* **Work item**: From the entries below, write out exactly the lines between the line holding "You are a computer-use agent. Viewport: 734px" and the line holding "Task: Click Show Menu to open the board menu", inclusive, excluding any pictures.

BEGIN Information given

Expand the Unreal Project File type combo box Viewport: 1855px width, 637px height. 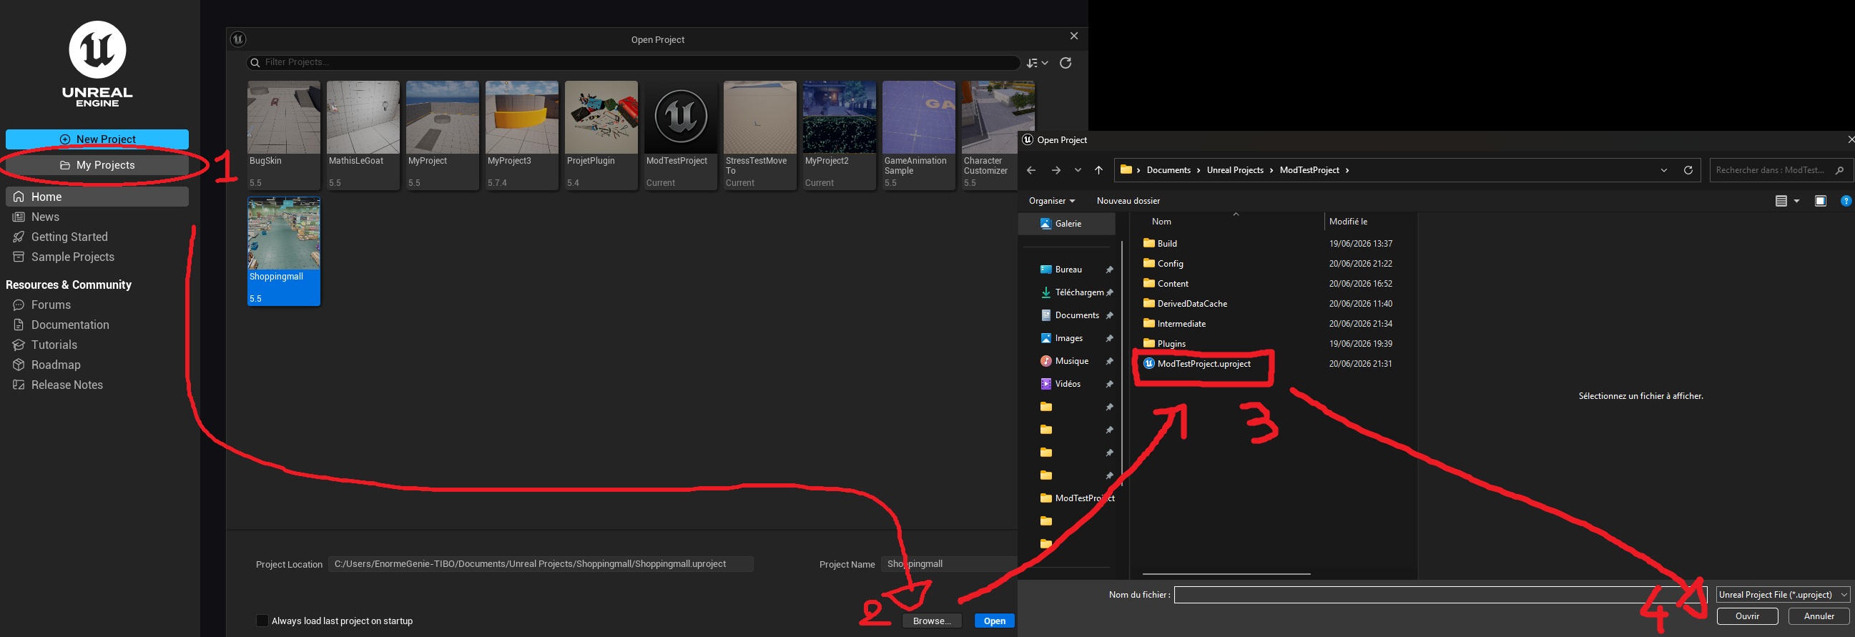coord(1783,595)
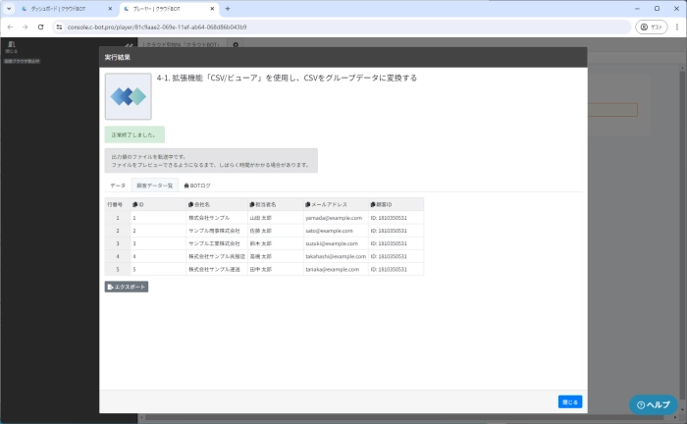
Task: Click the copy icon beside 担当者名 header
Action: 252,204
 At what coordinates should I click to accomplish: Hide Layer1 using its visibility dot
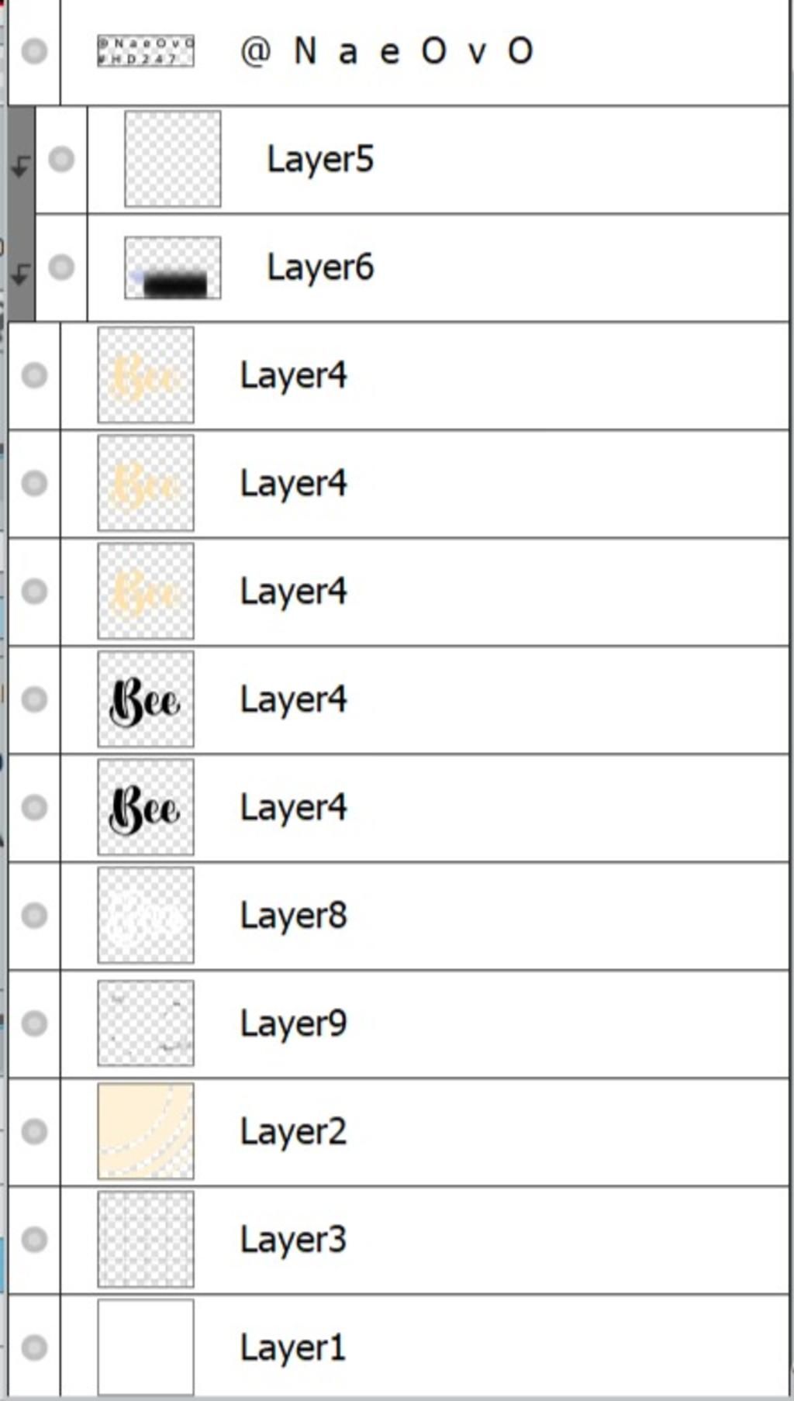(34, 1348)
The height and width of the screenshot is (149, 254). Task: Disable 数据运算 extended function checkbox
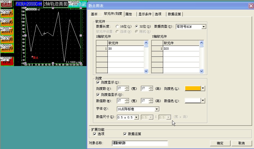pos(125,134)
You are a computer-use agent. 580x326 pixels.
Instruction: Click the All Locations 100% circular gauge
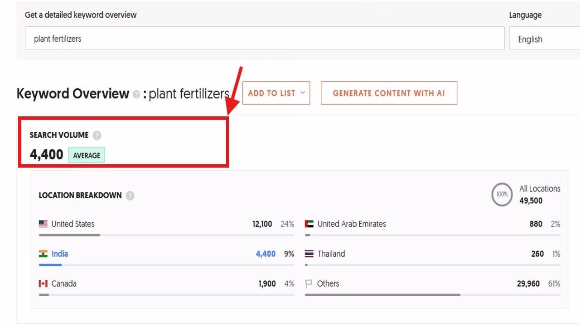point(502,195)
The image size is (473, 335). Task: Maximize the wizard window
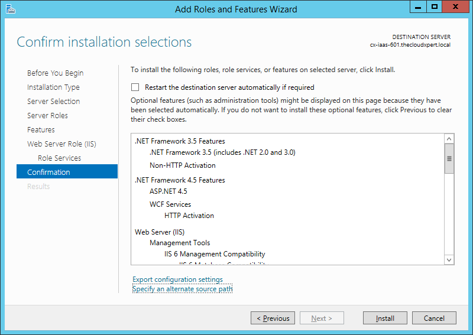click(435, 7)
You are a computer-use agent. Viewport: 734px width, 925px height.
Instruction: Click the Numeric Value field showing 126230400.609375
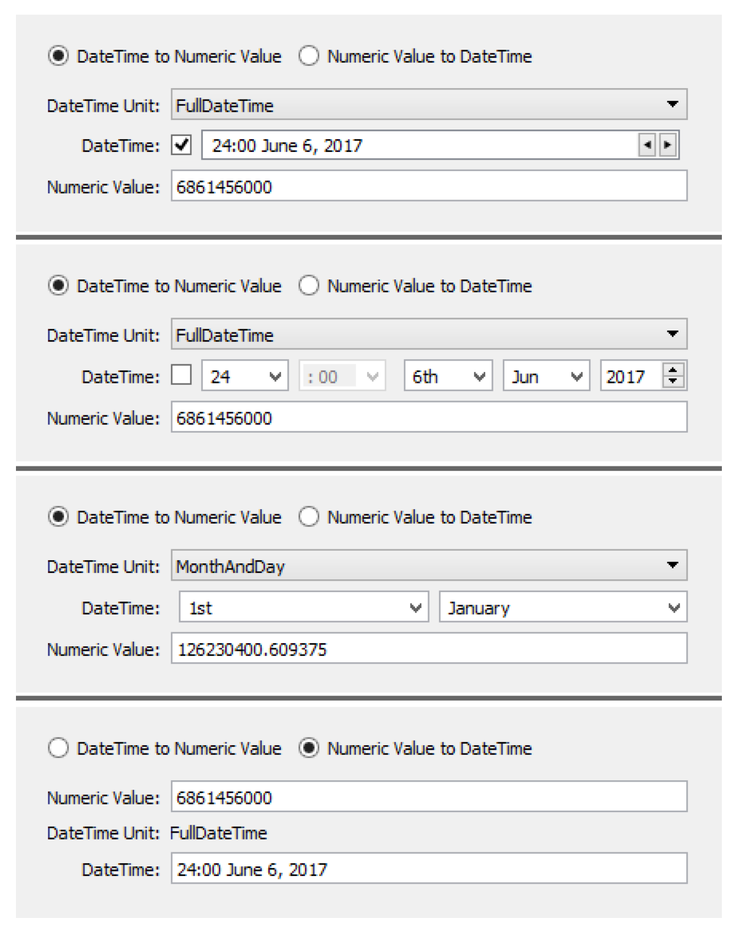(x=429, y=649)
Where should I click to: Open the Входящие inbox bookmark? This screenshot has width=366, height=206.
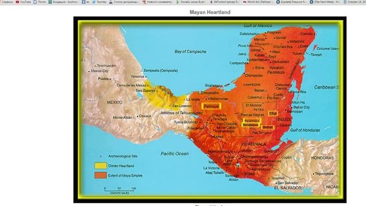(63, 2)
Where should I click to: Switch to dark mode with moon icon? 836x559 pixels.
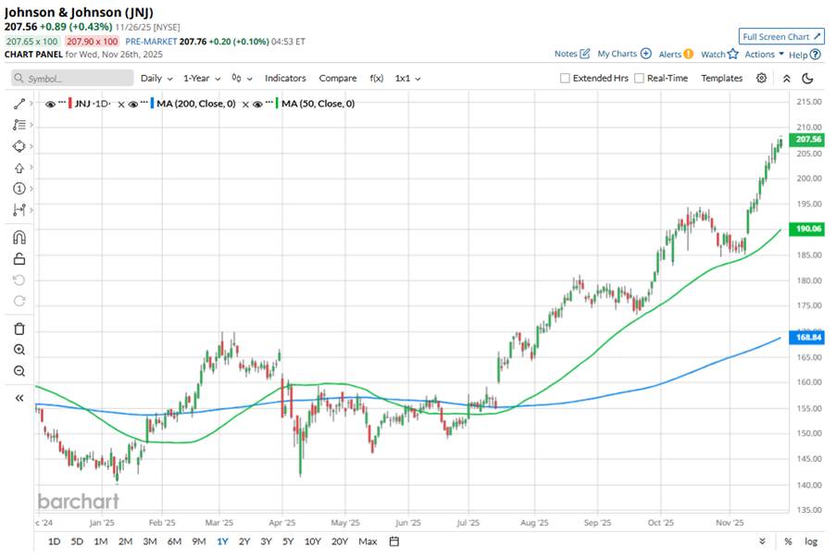point(807,79)
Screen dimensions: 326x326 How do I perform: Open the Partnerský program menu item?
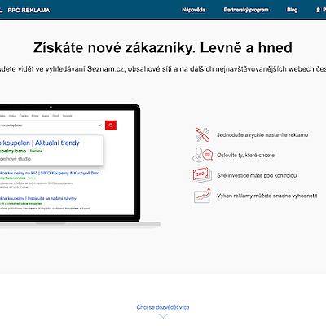246,10
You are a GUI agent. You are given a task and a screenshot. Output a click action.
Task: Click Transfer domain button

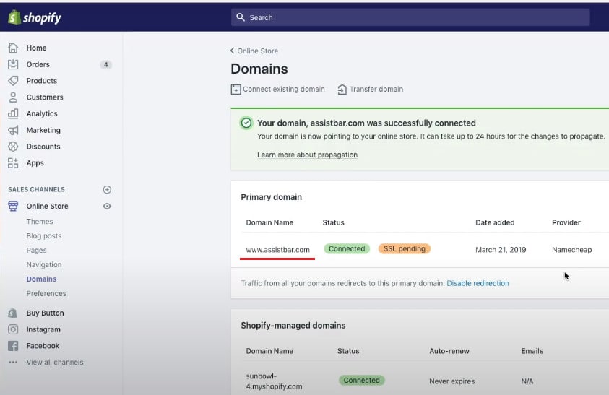(370, 90)
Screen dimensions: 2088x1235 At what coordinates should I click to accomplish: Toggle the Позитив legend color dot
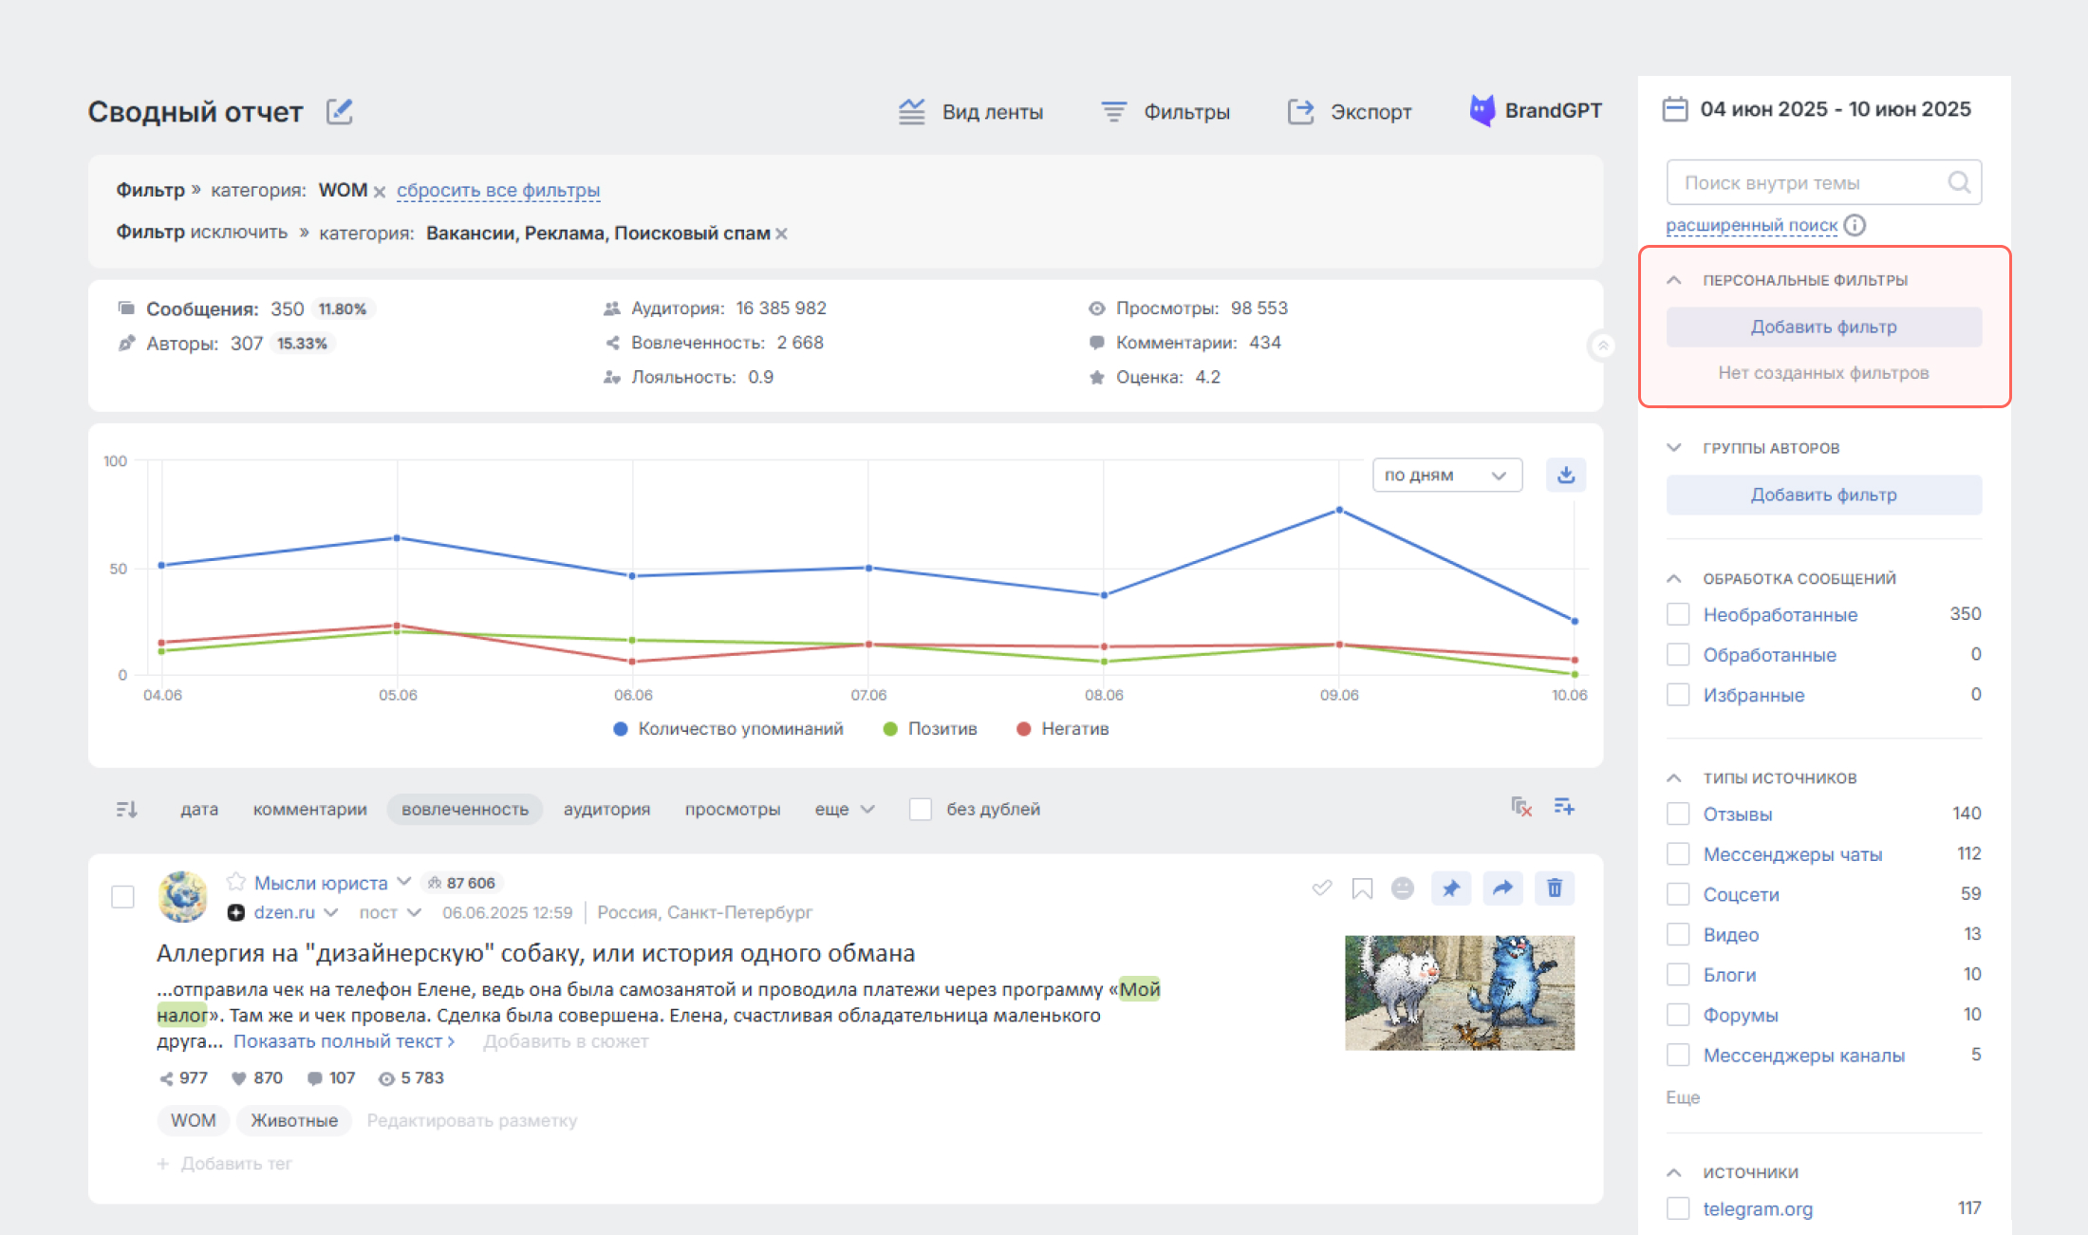point(890,729)
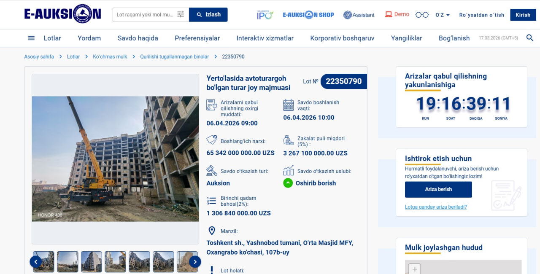This screenshot has height=274, width=540.
Task: Go to Ko'chmas mulk breadcrumb
Action: (x=110, y=56)
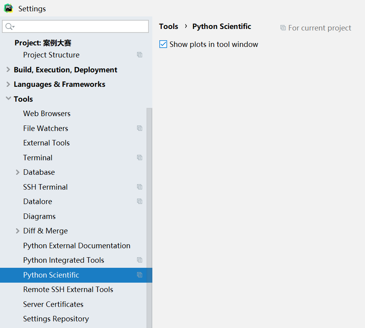Click project-level icon beside Datalore

pyautogui.click(x=139, y=201)
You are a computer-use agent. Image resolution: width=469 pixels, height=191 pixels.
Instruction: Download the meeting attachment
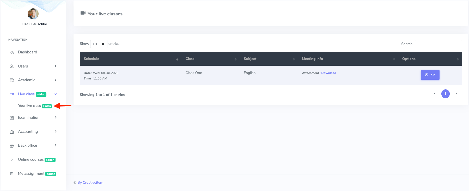(x=328, y=73)
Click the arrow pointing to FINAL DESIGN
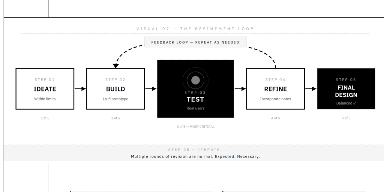 pos(311,89)
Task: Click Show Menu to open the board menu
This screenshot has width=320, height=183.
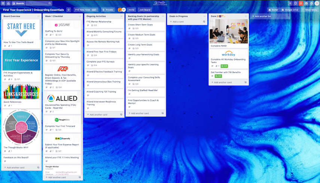Action: tap(310, 10)
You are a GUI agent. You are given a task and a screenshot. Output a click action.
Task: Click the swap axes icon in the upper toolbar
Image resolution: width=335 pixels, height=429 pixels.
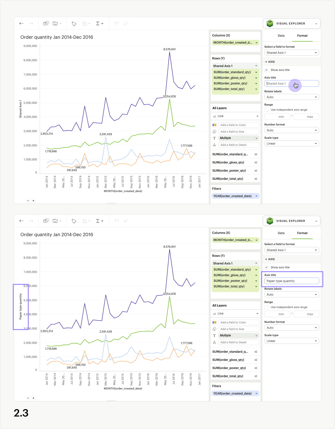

END Information given

* **Your response**:
You are a computer-use agent. Viewport: 734px width, 925px height.
Instruction: Click the Numeric Value field showing 126230400.609375
(x=429, y=649)
Where should I click to: Open the Входящие inbox bookmark? This screenshot has width=366, height=206.
(63, 2)
Where should I click to: Switch to dark mode with moon icon? 836x559 pixels.
point(807,79)
Screen dimensions: 326x326 How do I perform: Open the Partnerský program menu item?
246,10
You are a GUI agent. You are given a task and a screenshot. Output a click action.
Task: Click Transfer domain button

(370, 90)
Screen dimensions: 2088x1235 At what coordinates should I click to accomplish: Toggle the Позитив legend color dot
point(890,729)
This screenshot has height=274, width=540.
Task: Go to Ko'chmas mulk breadcrumb
Action: (x=110, y=56)
Click project-level icon beside Datalore

pyautogui.click(x=139, y=201)
You are a computer-use agent. Image resolution: width=469 pixels, height=191 pixels.
Instruction: Download the meeting attachment
(x=328, y=73)
Click the arrow pointing to FINAL DESIGN
 pos(311,89)
Task: Click Show Menu to open the board menu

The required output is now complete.